--- Task statement ---
Going down the data below, set down exactly the line with "Schwarze Pest aus Indien (174, 1461)" and each line after it through the line with "Die Mumie aus Kairo (167, 1422)"; no other lines.

--- Records shown ---
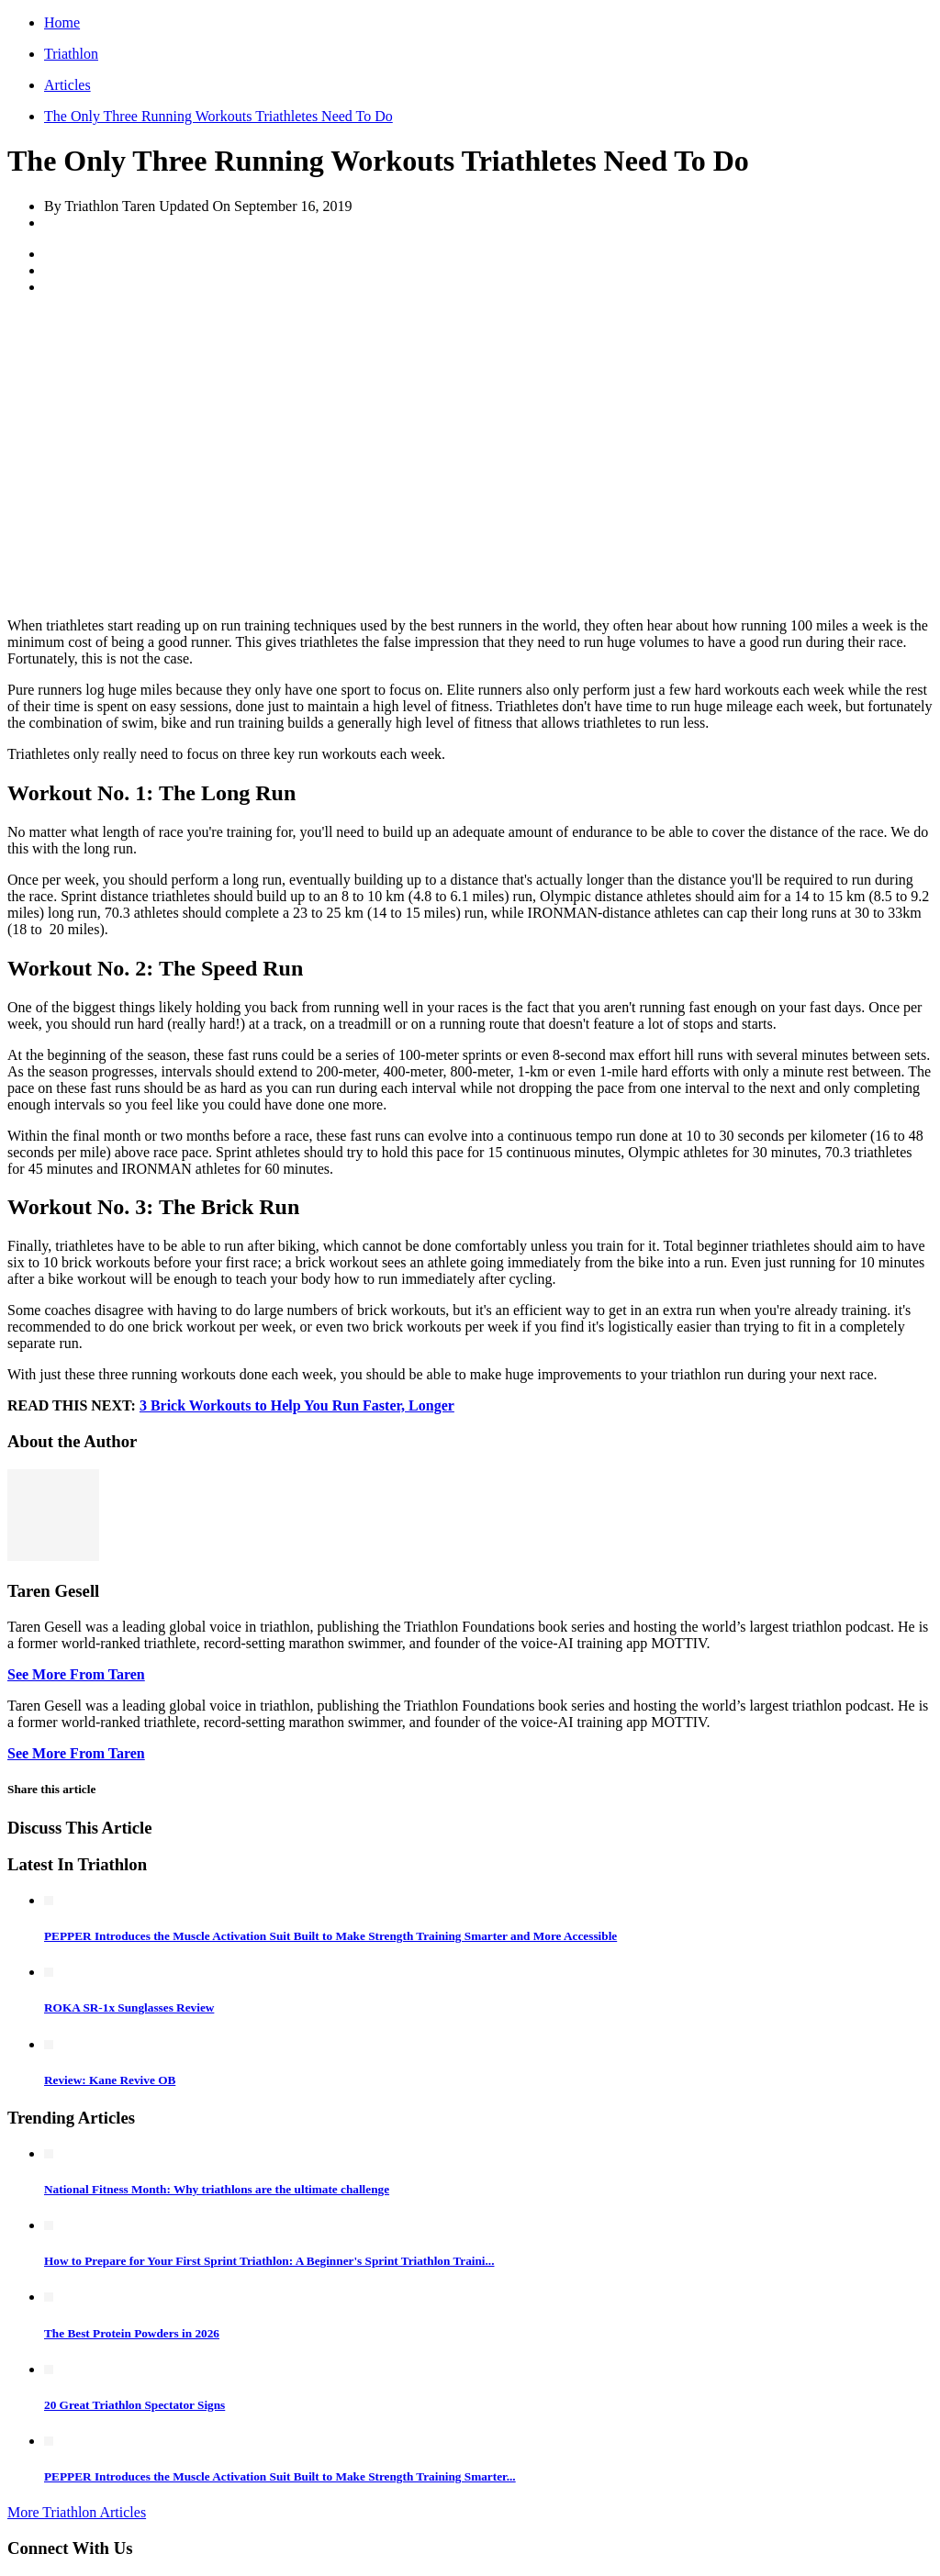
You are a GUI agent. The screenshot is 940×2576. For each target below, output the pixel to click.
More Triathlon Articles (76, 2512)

...

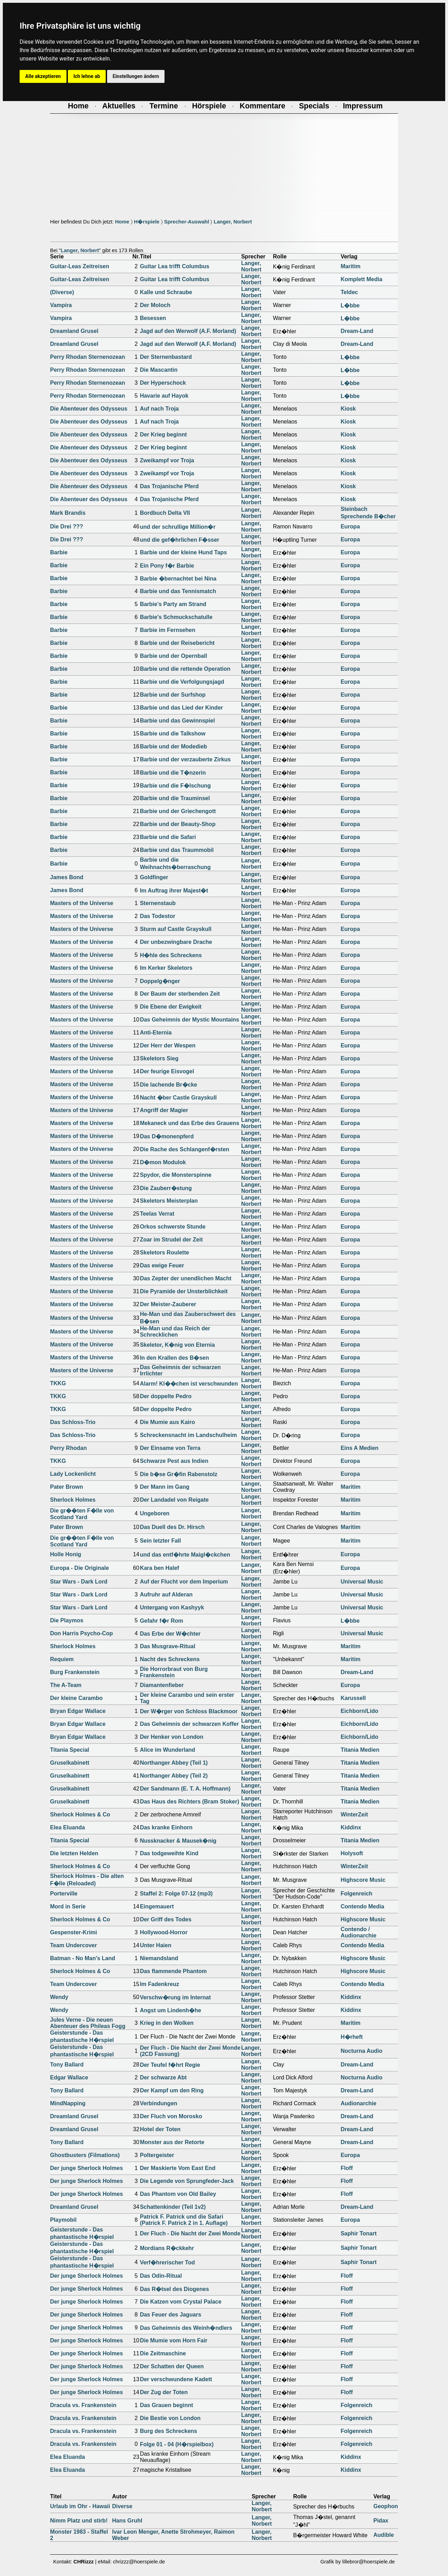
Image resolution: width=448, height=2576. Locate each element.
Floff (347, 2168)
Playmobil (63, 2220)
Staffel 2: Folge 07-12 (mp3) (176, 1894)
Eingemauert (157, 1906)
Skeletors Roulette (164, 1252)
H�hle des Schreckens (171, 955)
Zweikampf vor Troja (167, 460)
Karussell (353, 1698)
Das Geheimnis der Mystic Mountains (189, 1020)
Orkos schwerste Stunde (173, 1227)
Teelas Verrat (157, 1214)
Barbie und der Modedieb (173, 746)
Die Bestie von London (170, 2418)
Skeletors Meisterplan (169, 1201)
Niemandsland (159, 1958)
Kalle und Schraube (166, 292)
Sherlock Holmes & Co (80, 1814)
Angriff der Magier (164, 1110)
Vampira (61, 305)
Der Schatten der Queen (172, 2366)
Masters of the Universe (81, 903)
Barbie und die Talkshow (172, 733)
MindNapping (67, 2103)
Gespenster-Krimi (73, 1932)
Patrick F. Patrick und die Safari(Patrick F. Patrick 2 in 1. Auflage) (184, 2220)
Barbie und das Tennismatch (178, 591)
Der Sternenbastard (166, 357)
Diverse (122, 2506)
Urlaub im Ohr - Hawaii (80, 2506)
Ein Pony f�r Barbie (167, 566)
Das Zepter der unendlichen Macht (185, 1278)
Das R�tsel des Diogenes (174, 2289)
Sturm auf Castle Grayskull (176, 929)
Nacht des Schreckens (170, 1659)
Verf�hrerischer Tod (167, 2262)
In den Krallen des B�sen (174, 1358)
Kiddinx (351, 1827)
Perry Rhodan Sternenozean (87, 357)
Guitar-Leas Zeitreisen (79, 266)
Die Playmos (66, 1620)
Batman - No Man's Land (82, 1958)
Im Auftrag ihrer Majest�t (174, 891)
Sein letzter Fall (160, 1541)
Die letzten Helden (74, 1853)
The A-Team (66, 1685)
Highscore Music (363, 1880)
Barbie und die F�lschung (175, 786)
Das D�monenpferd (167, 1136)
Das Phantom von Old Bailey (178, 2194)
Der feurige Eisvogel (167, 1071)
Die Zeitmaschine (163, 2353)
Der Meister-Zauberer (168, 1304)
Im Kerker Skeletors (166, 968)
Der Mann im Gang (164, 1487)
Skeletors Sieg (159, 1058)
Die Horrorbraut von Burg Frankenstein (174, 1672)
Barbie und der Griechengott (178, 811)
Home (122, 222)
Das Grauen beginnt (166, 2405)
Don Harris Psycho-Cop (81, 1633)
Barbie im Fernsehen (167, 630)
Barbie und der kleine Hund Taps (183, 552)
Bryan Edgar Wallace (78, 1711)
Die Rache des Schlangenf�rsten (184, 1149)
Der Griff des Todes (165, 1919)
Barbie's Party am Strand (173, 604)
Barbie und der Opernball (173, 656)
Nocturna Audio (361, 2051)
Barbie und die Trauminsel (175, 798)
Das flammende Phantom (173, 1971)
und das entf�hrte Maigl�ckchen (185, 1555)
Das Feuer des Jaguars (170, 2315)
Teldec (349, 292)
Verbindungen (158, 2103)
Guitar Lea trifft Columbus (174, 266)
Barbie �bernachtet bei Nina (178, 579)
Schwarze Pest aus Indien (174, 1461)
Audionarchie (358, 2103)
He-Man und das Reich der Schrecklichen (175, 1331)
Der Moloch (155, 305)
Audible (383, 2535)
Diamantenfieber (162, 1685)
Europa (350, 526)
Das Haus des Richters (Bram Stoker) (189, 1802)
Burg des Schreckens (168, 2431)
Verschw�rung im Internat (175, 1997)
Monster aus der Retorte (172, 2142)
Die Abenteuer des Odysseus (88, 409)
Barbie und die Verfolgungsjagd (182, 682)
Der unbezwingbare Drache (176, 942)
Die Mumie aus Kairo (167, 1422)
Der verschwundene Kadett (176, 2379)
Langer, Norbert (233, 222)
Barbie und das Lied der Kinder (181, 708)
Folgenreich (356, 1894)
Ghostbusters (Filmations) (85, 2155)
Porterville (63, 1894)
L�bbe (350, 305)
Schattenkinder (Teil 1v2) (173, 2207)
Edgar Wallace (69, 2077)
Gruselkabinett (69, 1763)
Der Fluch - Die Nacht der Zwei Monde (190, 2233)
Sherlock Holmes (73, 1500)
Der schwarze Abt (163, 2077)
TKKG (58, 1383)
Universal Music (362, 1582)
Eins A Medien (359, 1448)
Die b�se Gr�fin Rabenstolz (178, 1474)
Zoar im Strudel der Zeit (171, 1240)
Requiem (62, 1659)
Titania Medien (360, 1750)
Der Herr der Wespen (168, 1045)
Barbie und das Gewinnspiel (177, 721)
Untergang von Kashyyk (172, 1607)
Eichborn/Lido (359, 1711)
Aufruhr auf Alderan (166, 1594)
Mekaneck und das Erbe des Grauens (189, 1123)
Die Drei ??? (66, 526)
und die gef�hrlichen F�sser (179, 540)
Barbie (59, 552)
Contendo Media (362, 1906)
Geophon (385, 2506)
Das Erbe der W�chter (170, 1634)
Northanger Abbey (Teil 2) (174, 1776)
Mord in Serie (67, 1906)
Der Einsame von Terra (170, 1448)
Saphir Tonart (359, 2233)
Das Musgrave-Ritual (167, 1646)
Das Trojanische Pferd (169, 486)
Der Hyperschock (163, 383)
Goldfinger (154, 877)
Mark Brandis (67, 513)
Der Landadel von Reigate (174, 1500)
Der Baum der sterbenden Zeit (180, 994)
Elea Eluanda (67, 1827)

--- Completed exercise ---
Schwarze Pest aus Indien (174, 1461)
Audionarchie (358, 2103)
He-Man und das Reich der Schrecklichen (175, 1331)
Der Moloch (155, 305)
Audible (383, 2535)
Diamantenfieber (162, 1685)
Europa (350, 526)
Das Haus des Richters (Bram Stoker) (189, 1802)
Burg des Schreckens (168, 2431)
Verschw�rung im Internat (175, 1997)
Monster aus der Retorte (172, 2142)
Die Abenteuer des Odysseus (88, 409)
Barbie und die Verfolgungsjagd (182, 682)
Der unbezwingbare Drache (176, 942)
Die Mumie aus Kairo (167, 1422)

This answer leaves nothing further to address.